As grandes empresas muitas vezes enfrentam alguns paradigmas que foram gerados pelo tempo, às vezes pelo histórico de processos, outras pela cultura de gerações, mas acho que um fator que é bem crítico é a existência de um coletivismo à respeito da 'não mudança', não querer mudar pelo fato de muitas vezes ter dado errado, às vezes ter tentado e não ter conseguido bons retornos ou ainda nem ter tentado. Em alguns casos muitos processos são aplicados sem nenhum questionamento. Isso é bem retratado nesse conto sobre uma tribo:

“Uma tribo que há anos cozinhava o peixe sem rabo, uma receita passada de gerações em gerações até um dia uma pessoa se questionar porque nessa tribo sempre cortavam o rabo do peixe ao cozinhá-lo enquanto outras tribos cozinhavam o peixe inteiro.
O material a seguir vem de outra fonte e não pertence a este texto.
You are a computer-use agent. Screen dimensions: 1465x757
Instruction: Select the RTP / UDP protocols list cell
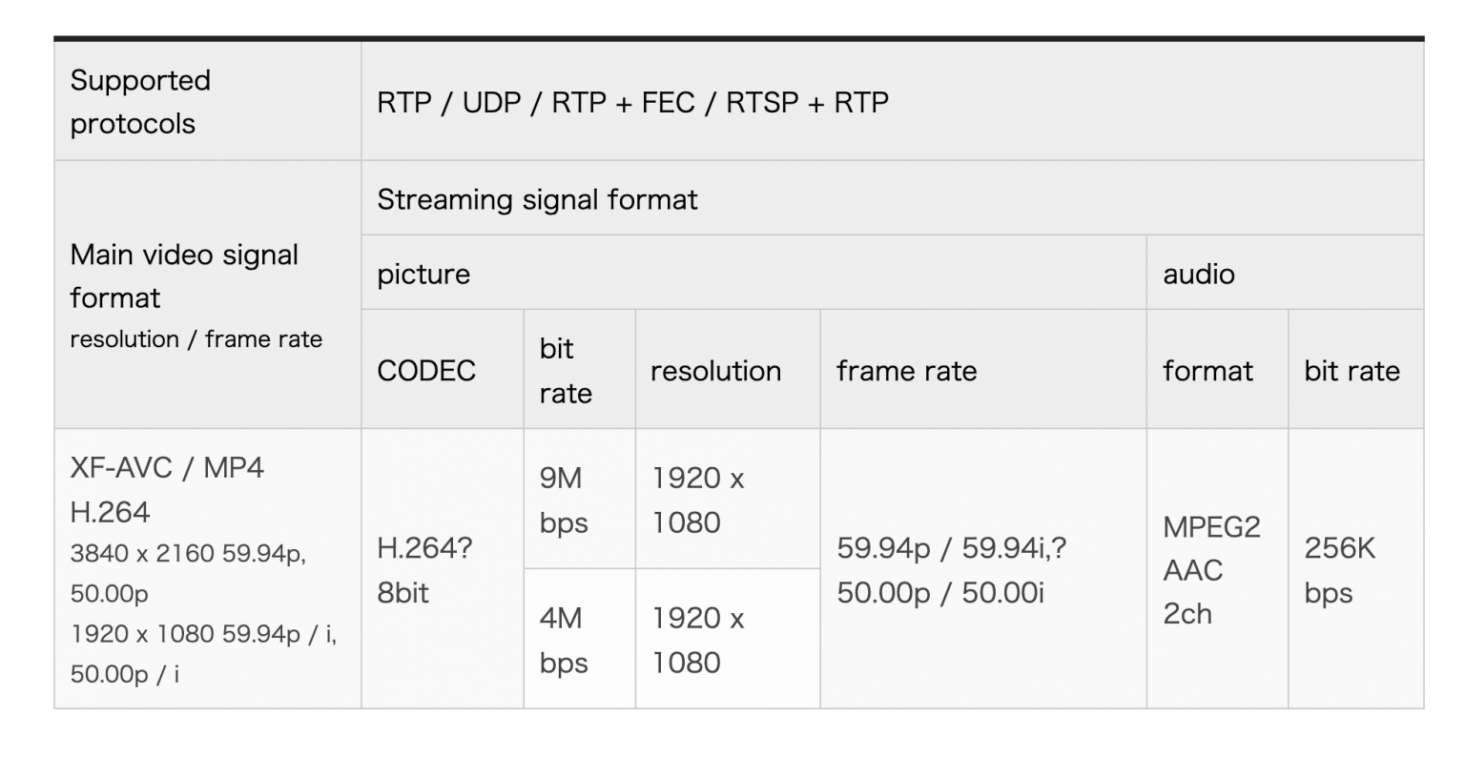[632, 102]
Perguntaram à cozinheira e sua resposta foi: Eu sigo a receita da minha mãe. — Perguntam à sua mãe que respondeu: Eu sigo perfeitamente a receita da minha mãe. — Curioso foi atrás do histórico até descobrir que a primeira pessoa que fez o peixe resolveu contar o rabo do peixe e seu motivo era: não tinha uma panela grande o suficiente para caber o peixe inteiro e resolveu cortar o rabo.”

A moral da história é que muitas coisas são mantidas e às vezes as pessoas simplesmente não sabem o porquê. Das hediondas frases: “Quando cheguei já estava assim”, “Se está funcionando, melhor não mexer”, “Me falaram que é assim que funciona”, principalmente em grandes corporações onde o fluxo de informações e processos é extremamente complexo, muito do que foi criado e desenvolvido leva muito tempo para ser atualizado ou modificado. Passam adiante pelo simples fato de nunca ter sido questionado ou porque a mudança daria muito mais trabalho do que manter como está, às vezes pelo motivo de “Sempre foi feito dessa forma, por que vamos fazer diferente?”.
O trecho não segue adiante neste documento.